Aim of the task
In the records below, revise the stretch from the line that contains "Open the @NFL" through the line that contains "pos(1022,41)" by replacing "Hash" with "Checksum" and leaving everything else as it is. Return only those lines.

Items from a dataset

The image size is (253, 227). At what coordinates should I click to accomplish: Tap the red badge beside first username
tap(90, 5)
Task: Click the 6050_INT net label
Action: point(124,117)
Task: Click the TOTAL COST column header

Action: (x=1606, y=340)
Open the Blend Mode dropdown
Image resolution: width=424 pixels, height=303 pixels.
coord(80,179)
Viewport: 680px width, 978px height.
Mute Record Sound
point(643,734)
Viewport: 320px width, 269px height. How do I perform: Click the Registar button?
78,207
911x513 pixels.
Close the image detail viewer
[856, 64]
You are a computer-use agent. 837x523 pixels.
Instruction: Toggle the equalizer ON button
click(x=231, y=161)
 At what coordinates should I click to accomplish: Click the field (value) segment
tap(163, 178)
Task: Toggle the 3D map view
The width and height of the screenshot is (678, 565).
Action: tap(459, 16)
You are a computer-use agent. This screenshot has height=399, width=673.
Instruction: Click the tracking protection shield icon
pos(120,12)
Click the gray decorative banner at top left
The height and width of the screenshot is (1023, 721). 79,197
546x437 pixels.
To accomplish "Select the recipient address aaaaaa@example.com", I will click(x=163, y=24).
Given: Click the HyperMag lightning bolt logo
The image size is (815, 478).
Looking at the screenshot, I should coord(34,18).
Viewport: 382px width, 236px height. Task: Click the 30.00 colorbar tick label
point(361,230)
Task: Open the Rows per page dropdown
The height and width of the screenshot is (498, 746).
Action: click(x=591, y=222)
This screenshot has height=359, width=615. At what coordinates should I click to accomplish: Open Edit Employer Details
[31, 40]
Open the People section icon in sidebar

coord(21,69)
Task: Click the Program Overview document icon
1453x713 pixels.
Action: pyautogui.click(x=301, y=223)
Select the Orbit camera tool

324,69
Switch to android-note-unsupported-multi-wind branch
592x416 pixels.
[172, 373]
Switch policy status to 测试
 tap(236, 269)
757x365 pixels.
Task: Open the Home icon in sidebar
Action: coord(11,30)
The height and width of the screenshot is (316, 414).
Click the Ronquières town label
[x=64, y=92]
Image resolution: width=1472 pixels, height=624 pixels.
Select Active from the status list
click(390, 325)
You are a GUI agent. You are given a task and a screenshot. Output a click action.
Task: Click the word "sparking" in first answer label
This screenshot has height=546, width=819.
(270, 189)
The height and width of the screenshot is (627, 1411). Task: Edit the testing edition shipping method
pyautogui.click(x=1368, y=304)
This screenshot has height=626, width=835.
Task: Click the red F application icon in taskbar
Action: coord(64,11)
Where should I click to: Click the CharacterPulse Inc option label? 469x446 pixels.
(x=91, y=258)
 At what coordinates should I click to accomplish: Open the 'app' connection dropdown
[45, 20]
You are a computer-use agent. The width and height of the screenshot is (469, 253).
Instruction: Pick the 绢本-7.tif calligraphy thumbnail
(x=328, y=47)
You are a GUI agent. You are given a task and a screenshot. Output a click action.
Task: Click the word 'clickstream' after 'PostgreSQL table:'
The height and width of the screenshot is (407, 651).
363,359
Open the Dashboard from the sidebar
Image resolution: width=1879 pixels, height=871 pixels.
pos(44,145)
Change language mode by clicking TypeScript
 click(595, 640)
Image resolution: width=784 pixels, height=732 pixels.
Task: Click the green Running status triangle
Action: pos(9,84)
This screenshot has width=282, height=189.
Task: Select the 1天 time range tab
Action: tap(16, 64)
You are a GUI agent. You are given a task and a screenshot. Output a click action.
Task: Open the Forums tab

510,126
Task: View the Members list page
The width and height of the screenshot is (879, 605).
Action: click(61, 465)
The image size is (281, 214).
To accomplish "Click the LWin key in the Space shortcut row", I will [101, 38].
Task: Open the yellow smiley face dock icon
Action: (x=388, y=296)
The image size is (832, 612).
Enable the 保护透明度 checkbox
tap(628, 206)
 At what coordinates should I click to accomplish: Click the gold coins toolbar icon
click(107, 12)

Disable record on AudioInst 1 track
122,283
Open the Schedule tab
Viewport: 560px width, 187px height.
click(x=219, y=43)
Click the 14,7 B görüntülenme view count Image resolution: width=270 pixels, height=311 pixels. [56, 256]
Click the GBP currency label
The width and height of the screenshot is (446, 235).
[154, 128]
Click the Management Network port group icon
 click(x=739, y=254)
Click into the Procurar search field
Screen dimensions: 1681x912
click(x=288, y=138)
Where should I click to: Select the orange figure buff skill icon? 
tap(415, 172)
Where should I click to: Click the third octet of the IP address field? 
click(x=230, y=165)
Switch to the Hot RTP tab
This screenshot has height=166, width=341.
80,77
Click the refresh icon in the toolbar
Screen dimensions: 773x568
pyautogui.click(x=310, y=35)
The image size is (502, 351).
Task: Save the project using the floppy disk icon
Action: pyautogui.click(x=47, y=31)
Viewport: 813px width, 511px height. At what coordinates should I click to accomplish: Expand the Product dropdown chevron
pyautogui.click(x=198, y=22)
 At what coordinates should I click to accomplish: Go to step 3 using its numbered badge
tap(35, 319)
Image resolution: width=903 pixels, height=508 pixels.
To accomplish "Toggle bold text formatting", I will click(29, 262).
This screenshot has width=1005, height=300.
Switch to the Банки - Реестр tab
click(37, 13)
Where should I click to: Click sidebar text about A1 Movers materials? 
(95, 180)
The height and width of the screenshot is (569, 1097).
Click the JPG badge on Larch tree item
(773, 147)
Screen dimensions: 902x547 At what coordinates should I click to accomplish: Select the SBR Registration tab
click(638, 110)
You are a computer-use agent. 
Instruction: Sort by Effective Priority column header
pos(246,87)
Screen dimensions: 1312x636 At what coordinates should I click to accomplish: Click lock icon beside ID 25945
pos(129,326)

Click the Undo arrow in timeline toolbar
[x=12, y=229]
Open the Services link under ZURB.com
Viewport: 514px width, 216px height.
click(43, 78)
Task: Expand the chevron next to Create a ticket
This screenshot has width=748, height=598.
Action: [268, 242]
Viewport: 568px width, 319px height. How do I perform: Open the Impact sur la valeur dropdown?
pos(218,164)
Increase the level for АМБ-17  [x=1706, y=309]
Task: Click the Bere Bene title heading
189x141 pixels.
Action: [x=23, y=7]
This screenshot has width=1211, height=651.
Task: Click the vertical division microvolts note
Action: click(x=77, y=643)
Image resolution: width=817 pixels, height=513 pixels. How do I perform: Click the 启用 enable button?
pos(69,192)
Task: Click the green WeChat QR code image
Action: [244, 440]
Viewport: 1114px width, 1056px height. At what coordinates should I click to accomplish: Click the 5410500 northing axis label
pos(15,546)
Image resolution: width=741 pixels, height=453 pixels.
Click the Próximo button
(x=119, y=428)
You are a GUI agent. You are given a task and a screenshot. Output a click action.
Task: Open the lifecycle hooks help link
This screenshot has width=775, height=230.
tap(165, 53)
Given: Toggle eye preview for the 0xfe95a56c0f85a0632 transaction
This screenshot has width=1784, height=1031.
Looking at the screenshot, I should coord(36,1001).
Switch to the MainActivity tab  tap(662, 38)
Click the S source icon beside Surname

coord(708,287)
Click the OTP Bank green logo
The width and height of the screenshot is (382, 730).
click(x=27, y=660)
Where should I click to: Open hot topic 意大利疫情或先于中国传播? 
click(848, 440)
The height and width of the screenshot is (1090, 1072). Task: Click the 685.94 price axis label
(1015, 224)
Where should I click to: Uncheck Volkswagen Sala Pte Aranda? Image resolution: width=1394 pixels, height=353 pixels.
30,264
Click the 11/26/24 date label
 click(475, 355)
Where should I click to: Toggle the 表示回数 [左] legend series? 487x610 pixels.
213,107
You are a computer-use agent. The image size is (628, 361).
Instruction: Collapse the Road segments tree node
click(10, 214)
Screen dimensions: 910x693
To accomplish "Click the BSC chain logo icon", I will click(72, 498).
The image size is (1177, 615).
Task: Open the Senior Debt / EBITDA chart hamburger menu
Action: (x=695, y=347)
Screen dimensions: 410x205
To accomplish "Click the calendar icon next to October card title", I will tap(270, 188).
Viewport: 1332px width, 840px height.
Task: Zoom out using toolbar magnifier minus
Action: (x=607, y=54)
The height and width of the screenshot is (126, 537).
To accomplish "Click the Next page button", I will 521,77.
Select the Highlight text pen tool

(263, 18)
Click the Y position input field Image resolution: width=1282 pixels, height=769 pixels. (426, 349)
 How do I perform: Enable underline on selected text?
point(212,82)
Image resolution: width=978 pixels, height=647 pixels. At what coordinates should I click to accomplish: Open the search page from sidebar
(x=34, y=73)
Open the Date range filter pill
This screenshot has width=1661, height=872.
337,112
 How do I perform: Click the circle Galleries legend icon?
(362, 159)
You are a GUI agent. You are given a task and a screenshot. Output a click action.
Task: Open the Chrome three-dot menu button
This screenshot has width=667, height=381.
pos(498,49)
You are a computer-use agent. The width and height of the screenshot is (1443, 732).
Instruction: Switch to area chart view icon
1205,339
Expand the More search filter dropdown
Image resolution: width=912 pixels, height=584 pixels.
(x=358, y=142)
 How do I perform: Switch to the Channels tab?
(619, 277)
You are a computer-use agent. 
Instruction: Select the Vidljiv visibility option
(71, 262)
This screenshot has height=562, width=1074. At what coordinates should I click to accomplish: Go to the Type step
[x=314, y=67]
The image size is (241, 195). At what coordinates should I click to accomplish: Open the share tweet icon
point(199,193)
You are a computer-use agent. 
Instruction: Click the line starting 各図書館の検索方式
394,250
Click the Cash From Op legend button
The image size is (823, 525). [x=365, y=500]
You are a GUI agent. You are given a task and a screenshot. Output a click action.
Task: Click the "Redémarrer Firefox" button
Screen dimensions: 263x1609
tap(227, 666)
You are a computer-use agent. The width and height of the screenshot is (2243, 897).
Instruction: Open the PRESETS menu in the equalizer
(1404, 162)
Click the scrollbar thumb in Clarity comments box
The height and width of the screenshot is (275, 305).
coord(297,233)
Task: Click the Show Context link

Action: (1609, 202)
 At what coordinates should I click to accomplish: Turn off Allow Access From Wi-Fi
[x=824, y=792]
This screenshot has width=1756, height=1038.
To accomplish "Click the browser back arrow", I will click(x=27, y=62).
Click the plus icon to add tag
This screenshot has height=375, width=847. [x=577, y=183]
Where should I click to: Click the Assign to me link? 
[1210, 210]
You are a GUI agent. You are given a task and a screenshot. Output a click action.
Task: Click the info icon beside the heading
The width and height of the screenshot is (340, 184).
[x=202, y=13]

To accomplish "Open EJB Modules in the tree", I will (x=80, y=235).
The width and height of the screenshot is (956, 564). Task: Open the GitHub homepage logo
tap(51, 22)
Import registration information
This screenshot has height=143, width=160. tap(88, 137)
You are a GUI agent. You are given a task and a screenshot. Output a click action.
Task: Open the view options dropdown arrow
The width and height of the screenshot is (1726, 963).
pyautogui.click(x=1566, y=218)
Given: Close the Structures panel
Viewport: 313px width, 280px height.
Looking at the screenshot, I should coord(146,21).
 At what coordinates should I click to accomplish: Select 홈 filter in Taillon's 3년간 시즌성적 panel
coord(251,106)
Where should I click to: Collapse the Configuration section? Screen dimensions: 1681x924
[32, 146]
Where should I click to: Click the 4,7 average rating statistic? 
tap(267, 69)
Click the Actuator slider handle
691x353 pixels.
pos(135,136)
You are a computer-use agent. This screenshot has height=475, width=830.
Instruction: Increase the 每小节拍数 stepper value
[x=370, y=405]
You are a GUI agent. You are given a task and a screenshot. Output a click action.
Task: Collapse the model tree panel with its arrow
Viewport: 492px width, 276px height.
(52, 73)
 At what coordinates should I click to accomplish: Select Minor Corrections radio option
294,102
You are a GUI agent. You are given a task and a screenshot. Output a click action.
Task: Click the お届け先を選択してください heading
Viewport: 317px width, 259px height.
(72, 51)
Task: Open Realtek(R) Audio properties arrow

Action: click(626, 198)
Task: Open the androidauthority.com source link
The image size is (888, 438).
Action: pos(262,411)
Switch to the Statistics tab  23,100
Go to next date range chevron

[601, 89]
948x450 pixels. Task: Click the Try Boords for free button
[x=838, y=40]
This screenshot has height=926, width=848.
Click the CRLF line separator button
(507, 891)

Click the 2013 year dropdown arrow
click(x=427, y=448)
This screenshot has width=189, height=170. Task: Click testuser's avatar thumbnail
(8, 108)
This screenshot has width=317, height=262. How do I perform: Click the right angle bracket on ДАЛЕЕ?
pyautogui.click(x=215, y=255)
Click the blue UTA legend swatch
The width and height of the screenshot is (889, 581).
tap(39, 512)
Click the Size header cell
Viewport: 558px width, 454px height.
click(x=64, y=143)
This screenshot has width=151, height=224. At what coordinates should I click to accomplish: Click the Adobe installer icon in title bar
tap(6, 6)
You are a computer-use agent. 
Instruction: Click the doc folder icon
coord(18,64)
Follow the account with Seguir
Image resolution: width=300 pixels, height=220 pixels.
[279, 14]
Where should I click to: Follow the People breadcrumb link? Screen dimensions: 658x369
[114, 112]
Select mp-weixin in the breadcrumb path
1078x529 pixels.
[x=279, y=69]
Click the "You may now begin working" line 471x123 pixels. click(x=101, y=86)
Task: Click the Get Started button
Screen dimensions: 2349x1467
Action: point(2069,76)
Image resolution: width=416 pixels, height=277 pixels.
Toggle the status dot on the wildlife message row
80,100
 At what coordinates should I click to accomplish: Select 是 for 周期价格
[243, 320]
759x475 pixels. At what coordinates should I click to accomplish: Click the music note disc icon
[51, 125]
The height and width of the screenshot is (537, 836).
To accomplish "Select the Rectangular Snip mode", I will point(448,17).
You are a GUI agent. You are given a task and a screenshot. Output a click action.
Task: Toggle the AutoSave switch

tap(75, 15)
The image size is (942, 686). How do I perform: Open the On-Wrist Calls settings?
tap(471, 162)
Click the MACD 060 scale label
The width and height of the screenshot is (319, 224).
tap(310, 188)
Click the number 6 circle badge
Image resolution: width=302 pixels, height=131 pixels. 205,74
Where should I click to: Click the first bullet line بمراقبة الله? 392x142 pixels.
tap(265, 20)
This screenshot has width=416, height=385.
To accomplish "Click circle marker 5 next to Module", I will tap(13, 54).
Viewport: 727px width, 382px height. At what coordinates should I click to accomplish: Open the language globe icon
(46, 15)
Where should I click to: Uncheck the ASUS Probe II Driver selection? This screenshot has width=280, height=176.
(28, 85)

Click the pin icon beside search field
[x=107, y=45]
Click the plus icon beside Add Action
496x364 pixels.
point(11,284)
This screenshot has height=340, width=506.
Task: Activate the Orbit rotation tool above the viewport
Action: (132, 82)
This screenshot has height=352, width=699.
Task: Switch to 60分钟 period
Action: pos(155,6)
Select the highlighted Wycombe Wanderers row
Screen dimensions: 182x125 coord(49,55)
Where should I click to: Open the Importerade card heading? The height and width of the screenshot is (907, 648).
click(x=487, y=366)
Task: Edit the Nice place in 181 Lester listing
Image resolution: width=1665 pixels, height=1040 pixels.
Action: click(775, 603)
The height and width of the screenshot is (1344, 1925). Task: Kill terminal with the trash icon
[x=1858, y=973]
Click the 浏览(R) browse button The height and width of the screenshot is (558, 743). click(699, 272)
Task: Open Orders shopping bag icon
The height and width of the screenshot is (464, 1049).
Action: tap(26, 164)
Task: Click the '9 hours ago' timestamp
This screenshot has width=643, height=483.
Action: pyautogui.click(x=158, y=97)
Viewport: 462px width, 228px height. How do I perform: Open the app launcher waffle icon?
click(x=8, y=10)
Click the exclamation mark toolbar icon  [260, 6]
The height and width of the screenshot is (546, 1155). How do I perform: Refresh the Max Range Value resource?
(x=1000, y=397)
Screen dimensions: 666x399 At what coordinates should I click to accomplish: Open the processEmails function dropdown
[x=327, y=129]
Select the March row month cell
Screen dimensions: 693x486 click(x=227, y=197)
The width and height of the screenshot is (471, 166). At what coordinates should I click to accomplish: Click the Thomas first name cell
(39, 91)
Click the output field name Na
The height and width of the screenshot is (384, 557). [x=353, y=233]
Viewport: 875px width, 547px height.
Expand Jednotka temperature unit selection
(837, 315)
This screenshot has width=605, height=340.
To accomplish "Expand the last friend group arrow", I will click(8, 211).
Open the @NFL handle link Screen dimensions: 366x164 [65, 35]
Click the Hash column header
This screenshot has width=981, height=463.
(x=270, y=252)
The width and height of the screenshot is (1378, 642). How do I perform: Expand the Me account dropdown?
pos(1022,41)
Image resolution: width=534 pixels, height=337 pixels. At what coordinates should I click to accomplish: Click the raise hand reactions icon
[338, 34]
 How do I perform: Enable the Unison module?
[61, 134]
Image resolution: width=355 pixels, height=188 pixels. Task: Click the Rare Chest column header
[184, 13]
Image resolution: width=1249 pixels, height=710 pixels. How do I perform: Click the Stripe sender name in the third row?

Output for this exercise
Open the @NFL handle link Screen dimensions: 366x164 [65, 35]
Click the Checksum column header
This screenshot has width=981, height=463.
(x=270, y=252)
The width and height of the screenshot is (1378, 642). How do I perform: Expand the Me account dropdown?
pos(1022,41)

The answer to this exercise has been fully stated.